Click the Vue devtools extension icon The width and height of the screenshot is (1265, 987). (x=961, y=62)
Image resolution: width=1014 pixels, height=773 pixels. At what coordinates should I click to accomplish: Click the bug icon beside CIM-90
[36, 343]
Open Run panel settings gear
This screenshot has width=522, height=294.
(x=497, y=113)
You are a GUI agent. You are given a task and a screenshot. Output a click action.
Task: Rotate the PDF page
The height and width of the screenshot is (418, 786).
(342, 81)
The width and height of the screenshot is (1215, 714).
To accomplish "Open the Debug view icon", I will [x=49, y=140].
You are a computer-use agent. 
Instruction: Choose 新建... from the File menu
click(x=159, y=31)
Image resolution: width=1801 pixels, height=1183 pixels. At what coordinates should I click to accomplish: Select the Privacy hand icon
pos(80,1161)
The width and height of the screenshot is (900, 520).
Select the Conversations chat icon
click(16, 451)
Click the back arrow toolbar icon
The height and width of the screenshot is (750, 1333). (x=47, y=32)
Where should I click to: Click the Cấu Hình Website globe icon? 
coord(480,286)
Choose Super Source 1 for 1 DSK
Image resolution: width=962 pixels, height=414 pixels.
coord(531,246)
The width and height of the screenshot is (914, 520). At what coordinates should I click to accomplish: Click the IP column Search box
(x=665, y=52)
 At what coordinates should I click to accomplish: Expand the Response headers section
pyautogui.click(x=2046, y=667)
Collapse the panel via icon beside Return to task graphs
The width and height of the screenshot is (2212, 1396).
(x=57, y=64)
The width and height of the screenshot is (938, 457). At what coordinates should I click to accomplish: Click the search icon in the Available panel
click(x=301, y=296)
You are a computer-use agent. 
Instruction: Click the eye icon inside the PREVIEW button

= = = =

What the task asks: A full, exact repeat of the entries above is required.

Output for this task:
Click the Vue devtools extension icon The width and height of the screenshot is (1265, 987). (x=961, y=62)
Image resolution: width=1014 pixels, height=773 pixels. At what coordinates should I click to accomplish: Click the bug icon beside CIM-90
[36, 343]
Open Run panel settings gear
This screenshot has width=522, height=294.
(x=497, y=113)
You are a GUI agent. You are given a task and a screenshot. Output a click action.
Task: Rotate the PDF page
The height and width of the screenshot is (418, 786).
(342, 81)
The width and height of the screenshot is (1215, 714).
To accomplish "Open the Debug view icon", I will [x=49, y=140].
You are a computer-use agent. 
Instruction: Choose 新建... from the File menu
click(x=159, y=31)
Image resolution: width=1801 pixels, height=1183 pixels. At what coordinates should I click to accomplish: Select the Privacy hand icon
pos(80,1161)
The width and height of the screenshot is (900, 520).
Select the Conversations chat icon
click(16, 451)
Click the back arrow toolbar icon
The height and width of the screenshot is (750, 1333). (x=47, y=32)
Where should I click to: Click the Cấu Hình Website globe icon? 
coord(480,286)
Choose Super Source 1 for 1 DSK
Image resolution: width=962 pixels, height=414 pixels.
coord(531,246)
The width and height of the screenshot is (914, 520). At what coordinates should I click to accomplish: Click the IP column Search box
(x=665, y=52)
 At what coordinates should I click to accomplish: Expand the Response headers section
pyautogui.click(x=2046, y=667)
Collapse the panel via icon beside Return to task graphs
The width and height of the screenshot is (2212, 1396).
(x=57, y=64)
The width and height of the screenshot is (938, 457). At what coordinates should I click to accomplish: Click the search icon in the Available panel
click(x=301, y=296)
You are a computer-use agent. 
Instruction: Click the eye icon inside the PREVIEW button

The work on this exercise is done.